The National Weather Service office in Buxton recorded a peak one-minute wind of 52 knots with a gust to 85 knots, but the measurement was disrupted just before the strongest winds are believed to have occurred. A private citizen in Buxton recorded 65 knots with a gust to 93 knots. Preliminary analysis at the Hurricane Research Division, NOAA, indicate surface winds speeds to as high as 100 knots over Pamlico Sound (private communication from Sam Houston). These strong on-shore winds drove flood waters over the Sound side of Hatteras Island. A storm surge flood height of 10.2 feet above sea level at Buxton is the highest reported value.
The maximum rainfall recorded was 7.5 inches at Buxton and very little was observed further west. Ocean City, Maryland reported 2.80 inches.
A preliminary damage estimate for North Carolina is $35 million dollars, mainly on Hatteras Island. There were 553 dwellings deemed uninhabitable.

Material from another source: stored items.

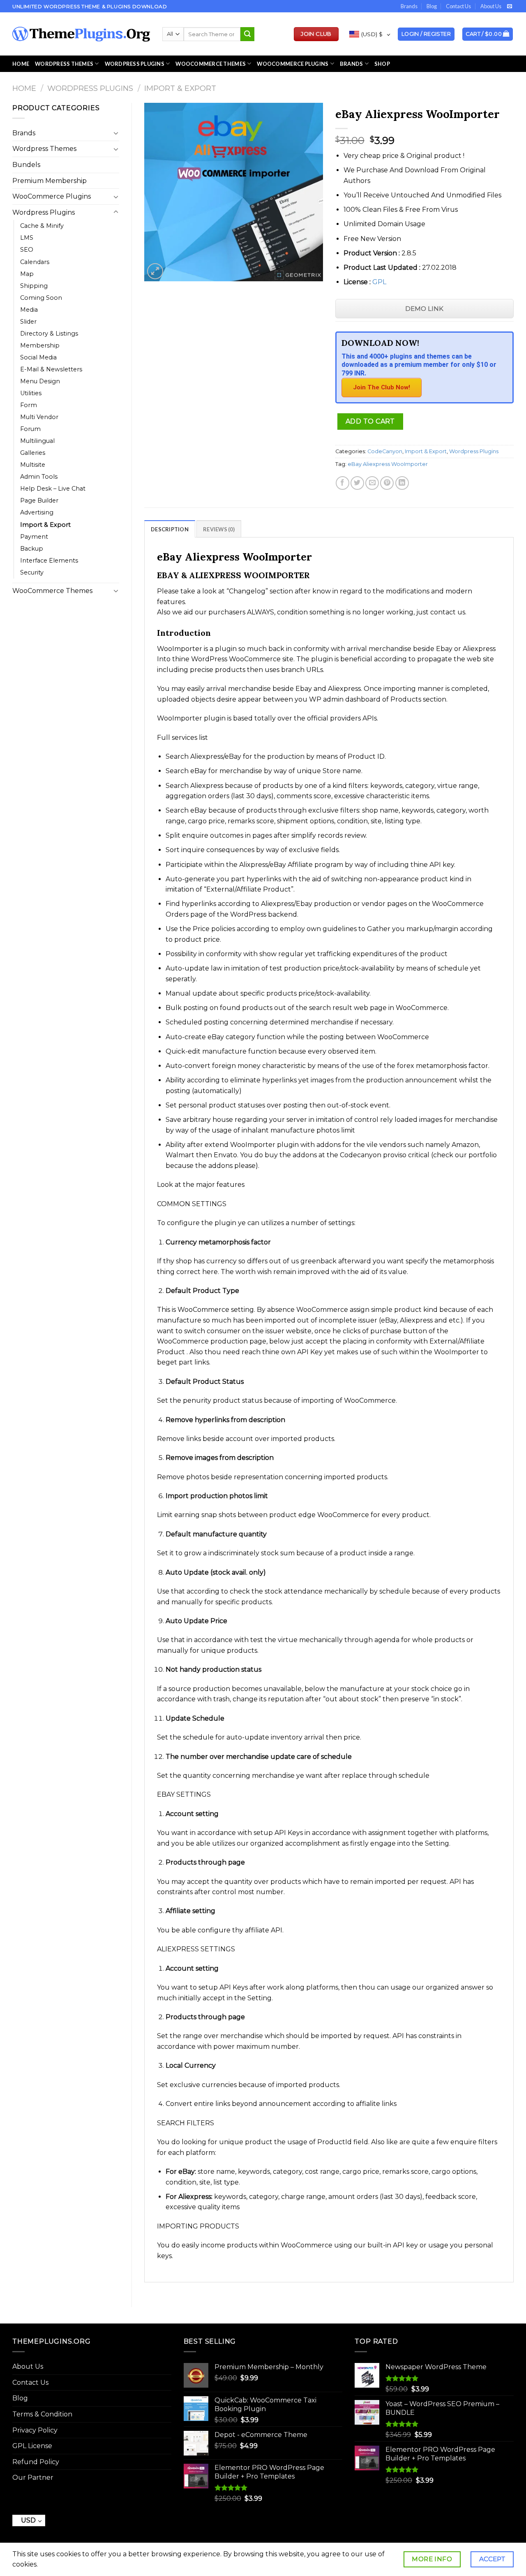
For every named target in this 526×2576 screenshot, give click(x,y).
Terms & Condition (42, 2414)
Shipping (34, 286)
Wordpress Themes (44, 149)
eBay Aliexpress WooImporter (388, 464)
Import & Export (180, 88)
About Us (490, 6)
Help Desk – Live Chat (52, 488)
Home (20, 63)
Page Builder (39, 500)
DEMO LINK (424, 309)
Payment (34, 536)
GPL (379, 282)
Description (170, 529)
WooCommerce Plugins (292, 63)
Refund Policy (35, 2462)
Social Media (38, 357)
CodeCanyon (384, 451)
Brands (409, 6)
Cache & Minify (42, 225)
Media (29, 309)
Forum (30, 429)
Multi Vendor (39, 417)
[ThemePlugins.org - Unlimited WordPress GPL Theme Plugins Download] (81, 34)
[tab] (169, 528)
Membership (40, 345)
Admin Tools (39, 476)
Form (28, 405)
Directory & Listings (49, 333)
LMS (26, 237)
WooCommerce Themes (210, 63)
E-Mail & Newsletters (51, 369)
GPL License (32, 2446)
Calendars (34, 262)
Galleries (32, 452)
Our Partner (32, 2477)
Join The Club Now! (381, 387)
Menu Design (40, 381)
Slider (28, 321)
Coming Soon (41, 297)
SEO (26, 249)
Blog (432, 6)
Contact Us (458, 6)
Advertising (36, 512)
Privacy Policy (35, 2430)
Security (32, 572)
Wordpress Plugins (90, 88)
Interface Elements (49, 560)
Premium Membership (49, 181)
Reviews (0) (219, 529)
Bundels (26, 165)
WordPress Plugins (134, 63)
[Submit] (247, 34)
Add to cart (370, 421)
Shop (382, 63)
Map (27, 274)
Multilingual (37, 441)
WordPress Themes (64, 63)
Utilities (31, 393)
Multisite (32, 464)
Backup (31, 548)
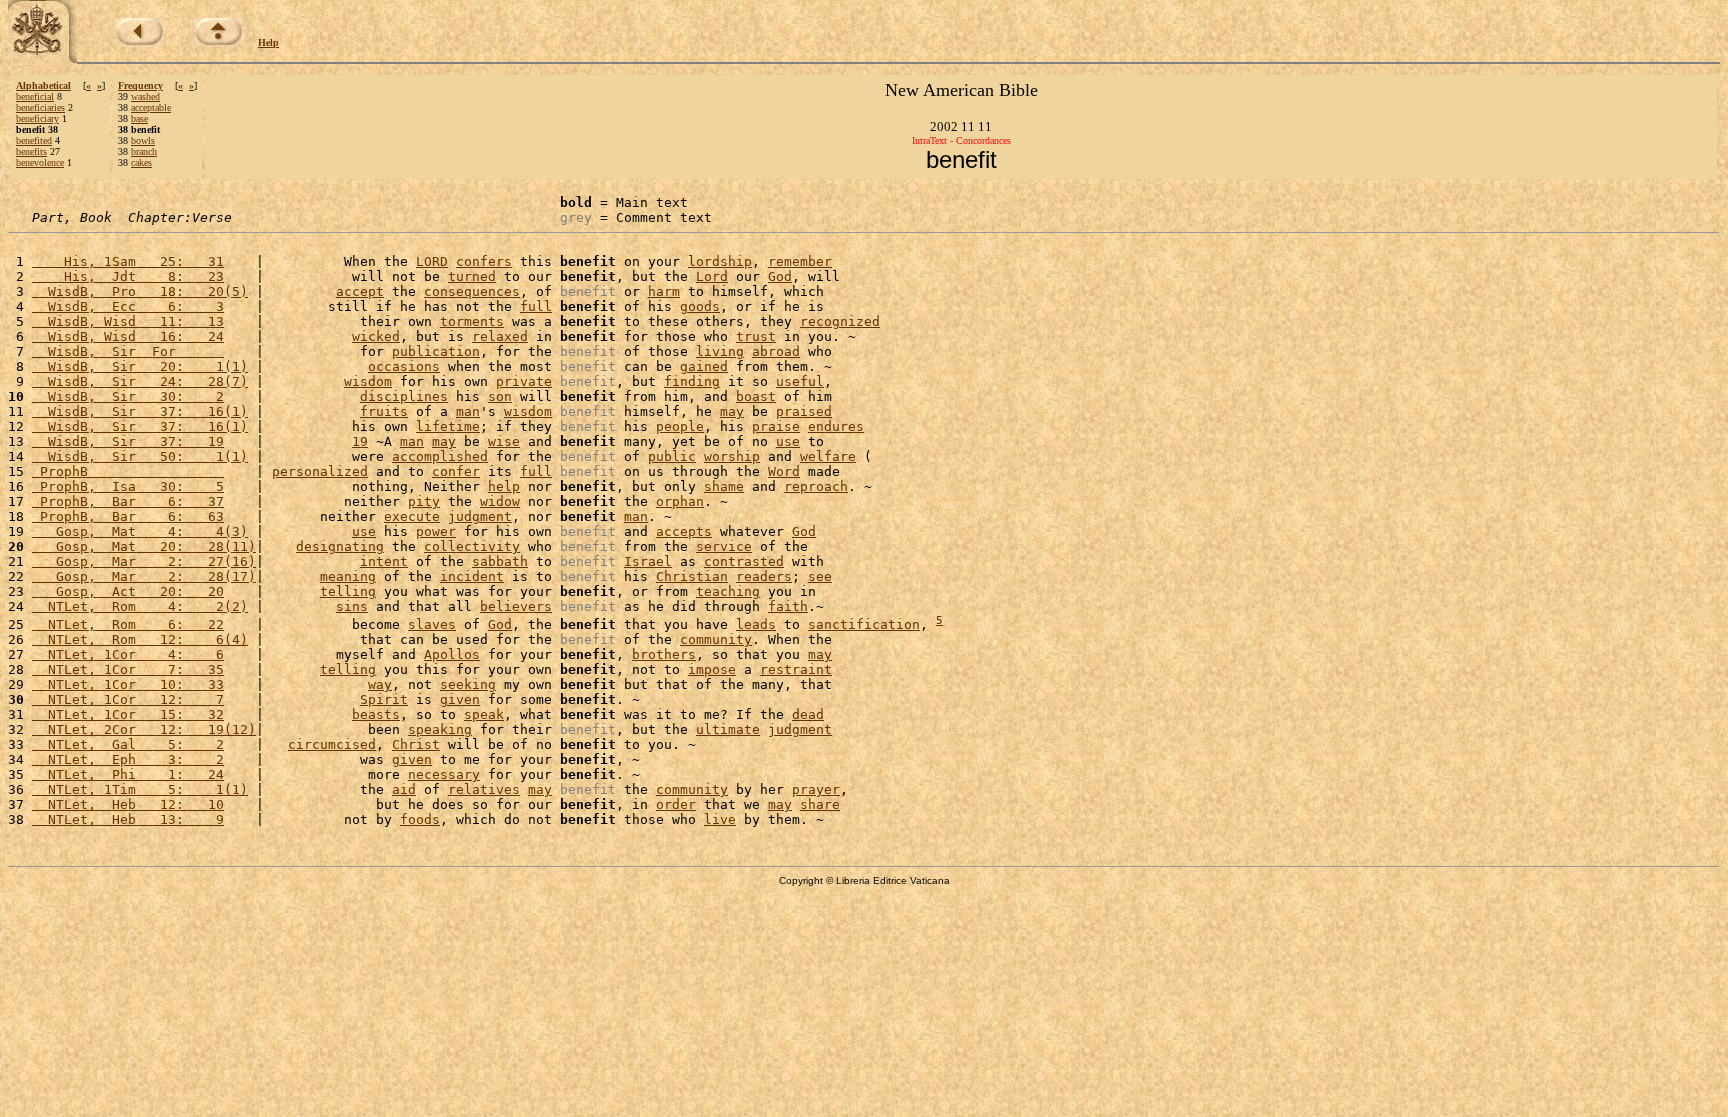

About 160,000 persons were evacuated from the barrier islands of North Carolina, 750 persons from the Virginia coast, 100,000 from the Maryland coast, 1000 from Delaware and 20,000 from Fire Island, New York.
Buchtold, D., and J. Pelissier, 1993: Hurricane Emily in North Carolina, unpublished manuscript from the National Weather Service, Raleigh, NC.
Staff, 1993: Special climate summary, Hurricane Emily, Southeast Regional Climate Center, NOAA, Columbia, SC.